We perhaps may be permitted this summary. At a minimum, the reading is about worship. The disciples, out of experience or vision, or something else, are set to worship, to go about the arrangement of worship. Worship in an exalted space. Worship in the presence. Worship with law and prophets. Worship with reverence for Jesus the Christ. Worship with all the human chaos and divine pathos of every hour of devotion. Mess and Messiah both. So let us receive the Gospel of Cold Mountain as a word about worship. We take several steps up a high and holy mountain when we assemble for worship.
We take a step toward God walking through thickets of personal need. Sometimes a particular need will bring us to worship. In this one particular we may sense again that ‘feeling of absolute dependence’. In the northeast, in this time, when someone under forty comes to church for the first time in a long time, there is epiphany, transfiguration, apocalypse. Something has drawn one here, often a need both personal and particular. A need for healing. A need for solace. A need for work. A need for relationship. A need for hope. A need for forgiveness. One step up the mountain cuts through the thicket of personal need. You know, we recognize this thicket every Sunday, at the outset of our worship, in the time of greeting.
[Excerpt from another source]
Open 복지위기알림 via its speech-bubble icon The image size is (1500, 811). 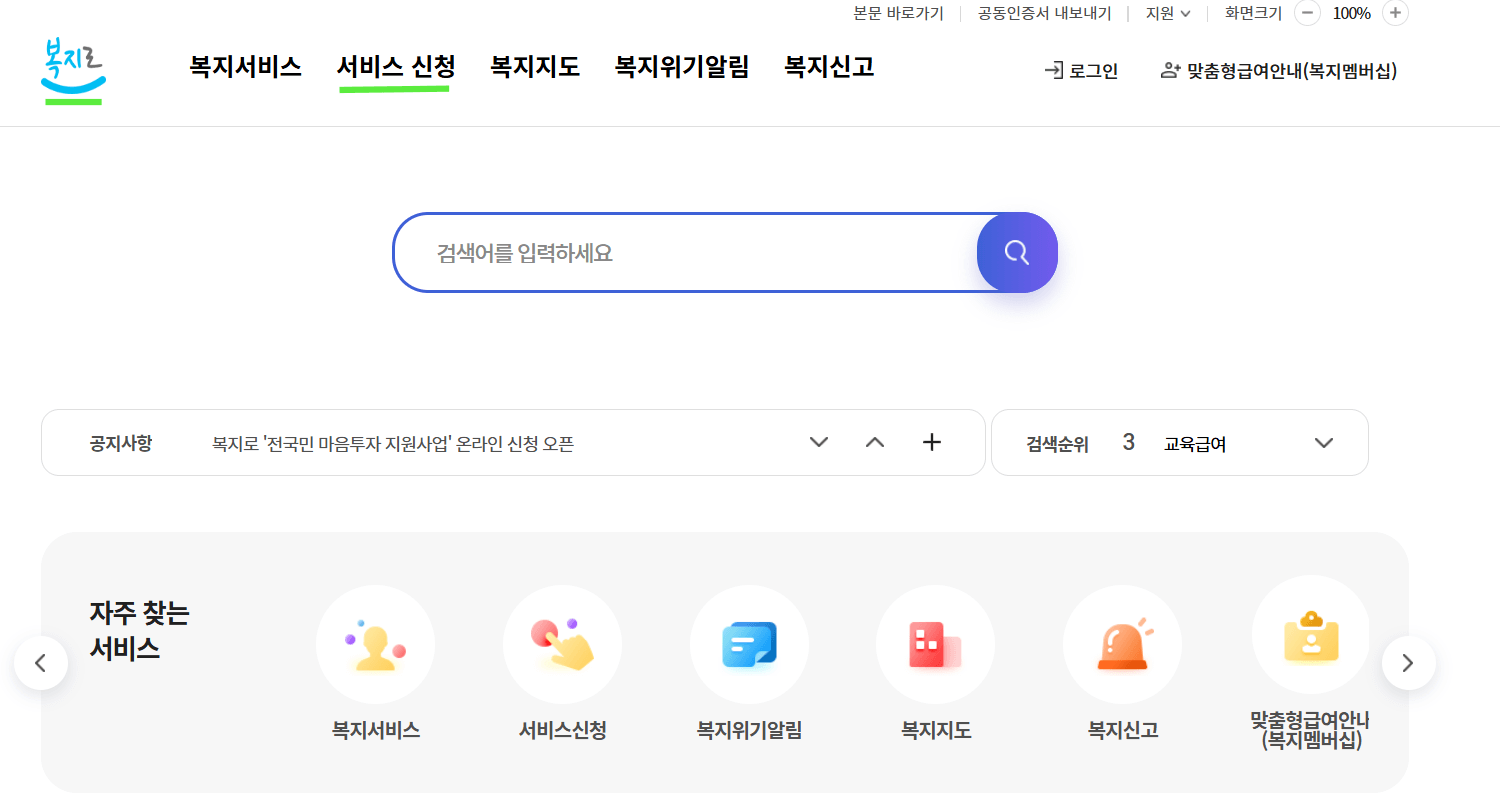click(748, 644)

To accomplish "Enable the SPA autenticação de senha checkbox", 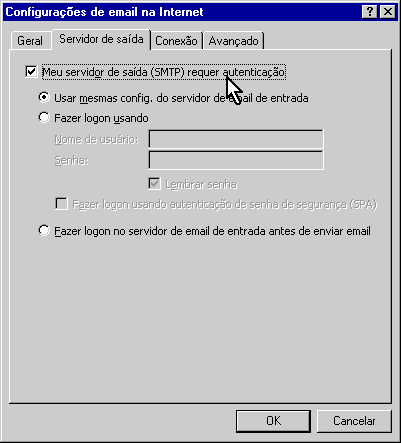I will [61, 204].
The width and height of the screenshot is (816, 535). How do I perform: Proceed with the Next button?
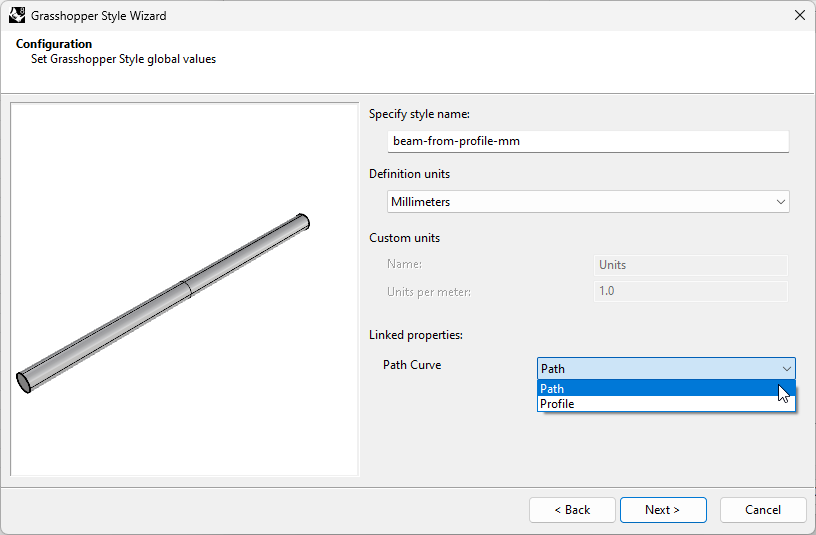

We take a second step toward God in crossing the river of shared hurt. Tsunami stunned us, hurt us, angered us, chastened us, and, finally, in the voice of a tiny person, inspired us. This is a great step into worship, to recognize, really see, another’s need. To place ourselves in the hearts and hearths of others. Like the Prince and the Pauper, or Lazarus and Dives. It helps if prayerfully we can use our imaginations to cut across power divides. So that majorities listen to minorities, men to women, richer to poorer. This makes of us one people, a common people, a community, a book of common prayer. You know, we recognize this river every Sunday as we sing hymns, together, to recognize that we are all in this together.
We take a third step toward God in scaling up the cliffs of reason. We are to love God with all our mind, as well as heart, soul, and strength. We are to reason together, as the Psalmist says. We are to learn the arts of disagreement, and to be reasonable in doing so. We remember the 10 commandments, for example, some about the love of God and some about the love of neighbor. Then we think about the commandments, as Marilynne Robinson does in her novel Gilead, as a preparation for worship: There’s a pattern in these Commandments of setting things apart so that there holiness will be perceived. Every day is holy, but the Sabbath is set apart so that the holiness of time can be experienced. Every human being is worthy of honor, but the conscious discipline of honor is learned from this setting apart of mother and father,; who usually labor and are heavy laden, and may be cranky or stingy or ignorant or overbearing…you see (them) as God sees (them) and that is an instruction in the nature of God and humankind and Being itself. That is why the Fifth Commandment belongs on the first table (139). The mind can bring us closer to God. You know, we recognize this cliff every Sunday in the sermon, a word of interpretation spoken.
And a fourth step toward God comes when we jump over the gorge of the will. This is a rugged mountain all along the trail. Our choices define us, as Frankl and others taught. We become ourselves by deciding, by choosing, even, or especially, when we choose wrongly. By choosing you grow, you learn, you improve, you develop. Faith is feeling and soul and heart and intellect, but first faith is a choice, a decision, a jump. Either God has a claim on your life, or not. Either every day is a chance for love, or not. Either life is a joyfully serious business, or not. Either the way of love means particular consequent acts regarding time, money, body, community, or not. Decide! Choose! Jump! You know, we recognize this gorge every Sunday, in a moment of invitation, to devotion, to discipline, to dedication.
Now here we are, at the summit. It is cold at the top of this mountain. Brr… You can see your breath. We might listen again to the advice of Scripture and speaking about the divine: ‘let your words be few’. Cold, cold mountain…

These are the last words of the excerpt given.